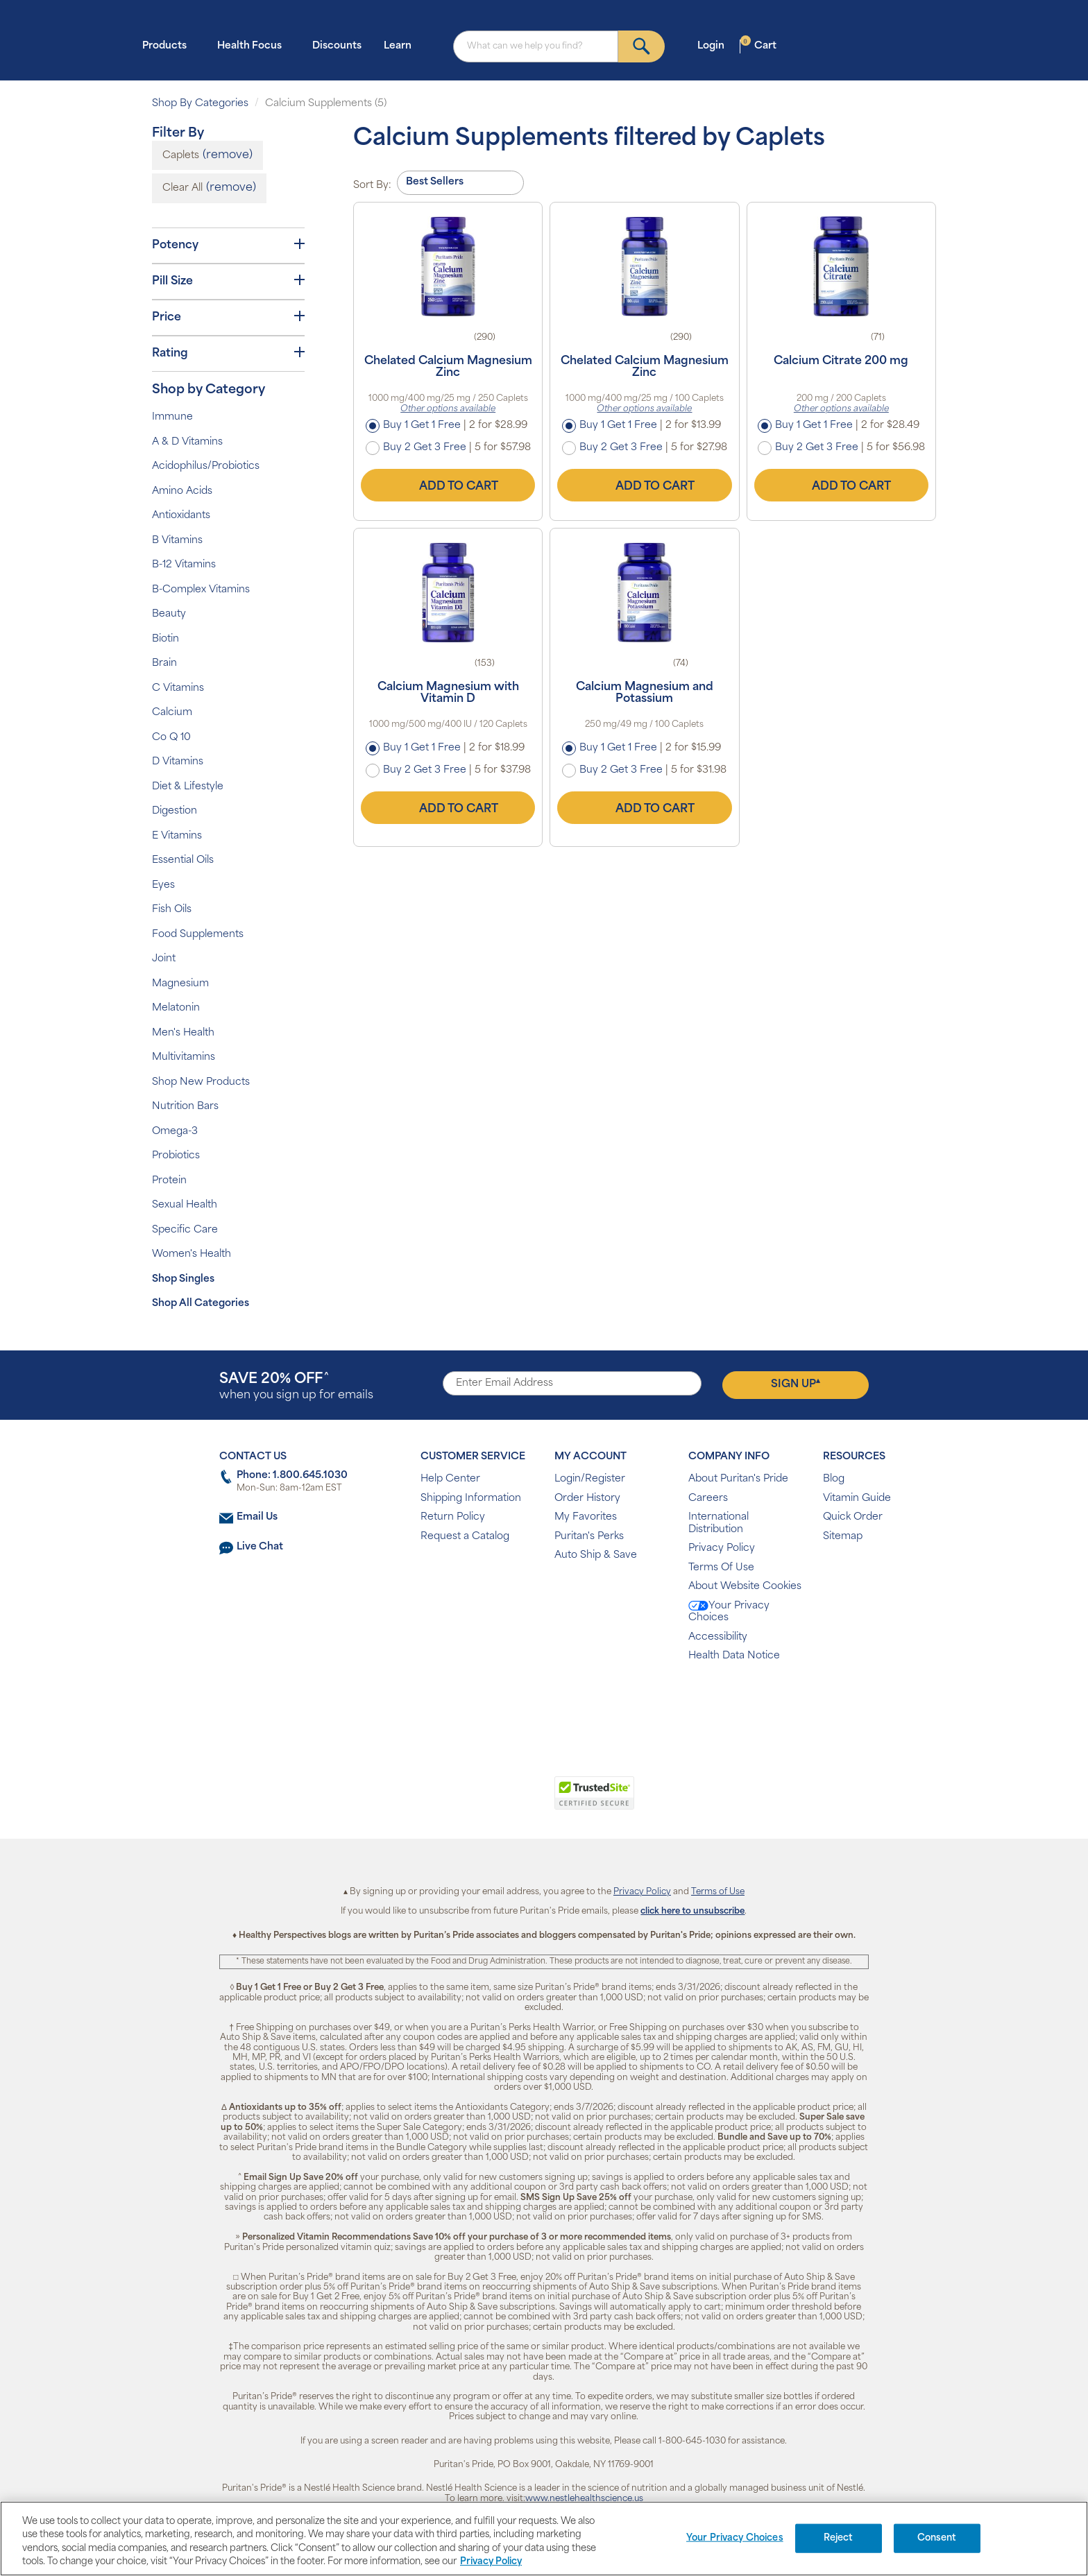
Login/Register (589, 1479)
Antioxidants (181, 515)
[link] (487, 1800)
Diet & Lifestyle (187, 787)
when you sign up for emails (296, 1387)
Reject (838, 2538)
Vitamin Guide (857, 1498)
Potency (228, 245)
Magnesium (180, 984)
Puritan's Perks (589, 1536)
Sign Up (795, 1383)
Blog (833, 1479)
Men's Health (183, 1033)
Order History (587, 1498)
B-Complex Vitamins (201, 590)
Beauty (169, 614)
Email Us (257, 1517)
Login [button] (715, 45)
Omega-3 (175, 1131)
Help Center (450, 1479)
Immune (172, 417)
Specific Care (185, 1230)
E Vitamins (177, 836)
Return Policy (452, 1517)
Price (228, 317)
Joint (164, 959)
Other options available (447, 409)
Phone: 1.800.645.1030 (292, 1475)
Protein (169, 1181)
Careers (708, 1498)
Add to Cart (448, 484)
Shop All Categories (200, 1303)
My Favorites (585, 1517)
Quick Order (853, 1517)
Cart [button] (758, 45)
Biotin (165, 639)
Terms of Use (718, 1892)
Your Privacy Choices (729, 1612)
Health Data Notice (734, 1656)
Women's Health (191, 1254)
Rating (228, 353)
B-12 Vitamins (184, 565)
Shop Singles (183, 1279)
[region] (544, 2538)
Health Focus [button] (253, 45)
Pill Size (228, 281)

> EXERCISE
Using the data above, reproduce exactly the lines from the line that contains "Phone: 1.800.645.1030 (292, 1475)" through the line that contains "B-12 Vitamins (184, 565)", including both.

> SOLVED PROBLEM
Phone: 1.800.645.1030 (292, 1475)
Protein (169, 1181)
Careers (708, 1498)
Add to Cart (448, 484)
Shop All Categories (200, 1303)
My Favorites (585, 1517)
Quick Order (853, 1517)
Cart [button] (758, 45)
Biotin (165, 639)
Terms of Use (718, 1892)
Your Privacy Choices (729, 1612)
Health Data Notice (734, 1656)
Women's Health (191, 1254)
Rating (228, 353)
B-12 Vitamins (184, 565)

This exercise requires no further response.